Material for the task
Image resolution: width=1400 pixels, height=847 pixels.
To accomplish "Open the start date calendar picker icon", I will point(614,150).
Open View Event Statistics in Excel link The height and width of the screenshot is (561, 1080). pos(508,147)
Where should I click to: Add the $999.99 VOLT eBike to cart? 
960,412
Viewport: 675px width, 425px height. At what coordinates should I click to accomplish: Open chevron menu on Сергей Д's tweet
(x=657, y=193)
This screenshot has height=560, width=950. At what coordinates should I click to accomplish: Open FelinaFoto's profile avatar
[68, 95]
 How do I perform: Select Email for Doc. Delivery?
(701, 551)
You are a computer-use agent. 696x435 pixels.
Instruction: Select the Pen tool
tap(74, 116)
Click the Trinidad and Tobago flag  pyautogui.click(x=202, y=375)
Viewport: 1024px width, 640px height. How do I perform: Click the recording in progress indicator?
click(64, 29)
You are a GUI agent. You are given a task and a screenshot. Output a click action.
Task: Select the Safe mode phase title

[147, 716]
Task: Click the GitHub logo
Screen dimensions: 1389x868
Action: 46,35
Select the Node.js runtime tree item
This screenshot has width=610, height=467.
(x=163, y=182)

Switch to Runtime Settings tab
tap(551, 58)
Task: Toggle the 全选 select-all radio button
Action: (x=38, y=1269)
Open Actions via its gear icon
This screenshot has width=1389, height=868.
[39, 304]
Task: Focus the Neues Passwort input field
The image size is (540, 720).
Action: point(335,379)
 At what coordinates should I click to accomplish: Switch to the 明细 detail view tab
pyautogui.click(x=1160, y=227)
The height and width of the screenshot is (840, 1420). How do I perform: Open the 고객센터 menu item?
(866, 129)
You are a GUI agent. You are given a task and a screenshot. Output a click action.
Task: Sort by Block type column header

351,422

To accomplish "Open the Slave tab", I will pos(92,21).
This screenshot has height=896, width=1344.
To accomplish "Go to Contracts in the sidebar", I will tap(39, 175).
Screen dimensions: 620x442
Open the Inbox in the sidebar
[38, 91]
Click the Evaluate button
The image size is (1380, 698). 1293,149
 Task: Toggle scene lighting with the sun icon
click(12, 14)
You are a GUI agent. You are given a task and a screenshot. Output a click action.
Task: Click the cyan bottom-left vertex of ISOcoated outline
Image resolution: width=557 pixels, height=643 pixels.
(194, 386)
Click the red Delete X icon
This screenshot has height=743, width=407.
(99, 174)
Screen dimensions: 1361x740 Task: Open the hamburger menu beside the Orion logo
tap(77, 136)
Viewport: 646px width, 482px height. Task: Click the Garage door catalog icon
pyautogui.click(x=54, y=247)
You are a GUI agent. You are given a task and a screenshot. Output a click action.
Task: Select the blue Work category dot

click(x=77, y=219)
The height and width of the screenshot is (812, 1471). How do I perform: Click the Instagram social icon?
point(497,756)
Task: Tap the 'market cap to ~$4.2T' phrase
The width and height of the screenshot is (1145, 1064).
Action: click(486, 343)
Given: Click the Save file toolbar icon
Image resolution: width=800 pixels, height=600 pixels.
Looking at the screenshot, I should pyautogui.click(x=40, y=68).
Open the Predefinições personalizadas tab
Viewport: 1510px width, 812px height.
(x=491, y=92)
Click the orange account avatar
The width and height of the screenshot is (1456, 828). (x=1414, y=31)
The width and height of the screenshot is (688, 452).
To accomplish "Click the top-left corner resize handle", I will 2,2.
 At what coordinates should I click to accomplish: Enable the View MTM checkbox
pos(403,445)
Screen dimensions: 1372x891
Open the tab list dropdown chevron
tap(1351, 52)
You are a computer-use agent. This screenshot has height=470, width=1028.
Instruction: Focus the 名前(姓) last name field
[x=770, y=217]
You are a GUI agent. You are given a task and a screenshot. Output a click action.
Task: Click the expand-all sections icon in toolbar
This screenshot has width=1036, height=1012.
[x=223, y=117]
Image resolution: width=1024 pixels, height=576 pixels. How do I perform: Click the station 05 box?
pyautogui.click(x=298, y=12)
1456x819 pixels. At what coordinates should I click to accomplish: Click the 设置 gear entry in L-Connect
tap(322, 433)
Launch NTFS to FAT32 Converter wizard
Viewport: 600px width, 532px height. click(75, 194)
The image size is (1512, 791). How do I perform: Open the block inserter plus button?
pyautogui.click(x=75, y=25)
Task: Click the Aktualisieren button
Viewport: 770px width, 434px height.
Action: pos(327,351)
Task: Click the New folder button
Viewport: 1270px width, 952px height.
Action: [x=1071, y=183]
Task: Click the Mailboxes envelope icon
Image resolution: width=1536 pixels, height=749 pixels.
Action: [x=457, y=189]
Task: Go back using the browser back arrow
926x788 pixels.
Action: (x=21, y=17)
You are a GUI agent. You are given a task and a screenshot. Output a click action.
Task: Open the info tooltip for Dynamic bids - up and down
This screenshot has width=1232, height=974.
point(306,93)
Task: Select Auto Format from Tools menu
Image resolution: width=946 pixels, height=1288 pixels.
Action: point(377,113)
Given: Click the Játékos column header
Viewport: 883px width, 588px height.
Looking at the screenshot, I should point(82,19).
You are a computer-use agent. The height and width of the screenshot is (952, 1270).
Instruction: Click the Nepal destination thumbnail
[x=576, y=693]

Your objective
Rewrite the listing above, swapping "Pen tool" for "Brush tool" wherever it occurs and keeping every other line unchanged.

Solution to this task
Image resolution: width=1400 pixels, height=847 pixels.
To accomplish "Open the start date calendar picker icon", I will point(614,150).
Open View Event Statistics in Excel link The height and width of the screenshot is (561, 1080). pos(508,147)
Where should I click to: Add the $999.99 VOLT eBike to cart? 
960,412
Viewport: 675px width, 425px height. At what coordinates should I click to accomplish: Open chevron menu on Сергей Д's tweet
(x=657, y=193)
This screenshot has height=560, width=950. At what coordinates should I click to accomplish: Open FelinaFoto's profile avatar
[68, 95]
 How do I perform: Select Email for Doc. Delivery?
(701, 551)
You are a computer-use agent. 696x435 pixels.
Instruction: Select the Brush tool
tap(74, 116)
Click the Trinidad and Tobago flag  pyautogui.click(x=202, y=375)
Viewport: 1024px width, 640px height. How do I perform: Click the recording in progress indicator?
click(64, 29)
You are a GUI agent. You are given a task and a screenshot. Output a click action.
Task: Select the Safe mode phase title

[147, 716]
Task: Click the GitHub logo
Screen dimensions: 1389x868
Action: 46,35
Select the Node.js runtime tree item
This screenshot has width=610, height=467.
(x=163, y=182)

Switch to Runtime Settings tab
tap(551, 58)
Task: Toggle the 全选 select-all radio button
Action: (x=38, y=1269)
Open Actions via its gear icon
This screenshot has width=1389, height=868.
[39, 304]
Task: Focus the Neues Passwort input field
The image size is (540, 720).
Action: point(335,379)
 At what coordinates should I click to accomplish: Switch to the 明细 detail view tab
pyautogui.click(x=1160, y=227)
The height and width of the screenshot is (840, 1420). How do I perform: Open the 고객센터 menu item?
(866, 129)
You are a GUI agent. You are given a task and a screenshot. Output a click action.
Task: Sort by Block type column header

351,422

To accomplish "Open the Slave tab", I will pos(92,21).
This screenshot has height=896, width=1344.
To accomplish "Go to Contracts in the sidebar", I will tap(39, 175).
Screen dimensions: 620x442
Open the Inbox in the sidebar
[38, 91]
Click the Evaluate button
The image size is (1380, 698). 1293,149
 Task: Toggle scene lighting with the sun icon
click(12, 14)
You are a GUI agent. You are given a task and a screenshot. Output a click action.
Task: Click the cyan bottom-left vertex of ISOcoated outline
Image resolution: width=557 pixels, height=643 pixels.
(194, 386)
Click the red Delete X icon
This screenshot has height=743, width=407.
(99, 174)
Screen dimensions: 1361x740 Task: Open the hamburger menu beside the Orion logo
tap(77, 136)
Viewport: 646px width, 482px height. Task: Click the Garage door catalog icon
pyautogui.click(x=54, y=247)
You are a GUI agent. You are given a task and a screenshot. Output a click action.
Task: Select the blue Work category dot

click(x=77, y=219)
The height and width of the screenshot is (812, 1471). How do I perform: Click the Instagram social icon?
point(497,756)
Task: Tap the 'market cap to ~$4.2T' phrase
The width and height of the screenshot is (1145, 1064).
Action: click(486, 343)
Given: Click the Save file toolbar icon
Image resolution: width=800 pixels, height=600 pixels.
Looking at the screenshot, I should pyautogui.click(x=40, y=68).
Open the Predefinições personalizadas tab
Viewport: 1510px width, 812px height.
(x=491, y=92)
Click the orange account avatar
The width and height of the screenshot is (1456, 828). (x=1414, y=31)
The width and height of the screenshot is (688, 452).
To accomplish "Click the top-left corner resize handle", I will 2,2.
 At what coordinates should I click to accomplish: Enable the View MTM checkbox
pos(403,445)
Screen dimensions: 1372x891
Open the tab list dropdown chevron
tap(1351, 52)
You are a computer-use agent. This screenshot has height=470, width=1028.
Instruction: Focus the 名前(姓) last name field
[x=770, y=217]
You are a GUI agent. You are given a task and a screenshot. Output a click action.
Task: Click the expand-all sections icon in toolbar
This screenshot has width=1036, height=1012.
[x=223, y=117]
Image resolution: width=1024 pixels, height=576 pixels. How do I perform: Click the station 05 box?
pyautogui.click(x=298, y=12)
1456x819 pixels. At what coordinates should I click to accomplish: Click the 设置 gear entry in L-Connect
tap(322, 433)
Launch NTFS to FAT32 Converter wizard
Viewport: 600px width, 532px height. click(75, 194)
The image size is (1512, 791). How do I perform: Open the block inserter plus button?
pyautogui.click(x=75, y=25)
Task: Click the Aktualisieren button
Viewport: 770px width, 434px height.
Action: pos(327,351)
Task: Click the New folder button
Viewport: 1270px width, 952px height.
Action: [x=1071, y=183]
Task: Click the Mailboxes envelope icon
Image resolution: width=1536 pixels, height=749 pixels.
Action: [x=457, y=189]
Task: Go back using the browser back arrow
926x788 pixels.
Action: (x=21, y=17)
You are a GUI agent. You are given a task and a screenshot. Output a click action.
Task: Open the info tooltip for Dynamic bids - up and down
This screenshot has width=1232, height=974.
point(306,93)
Task: Select Auto Format from Tools menu
Image resolution: width=946 pixels, height=1288 pixels.
Action: point(377,113)
Given: Click the Játékos column header
Viewport: 883px width, 588px height.
Looking at the screenshot, I should point(82,19).
You are a computer-use agent. The height and width of the screenshot is (952, 1270).
Instruction: Click the Nepal destination thumbnail
[x=576, y=693]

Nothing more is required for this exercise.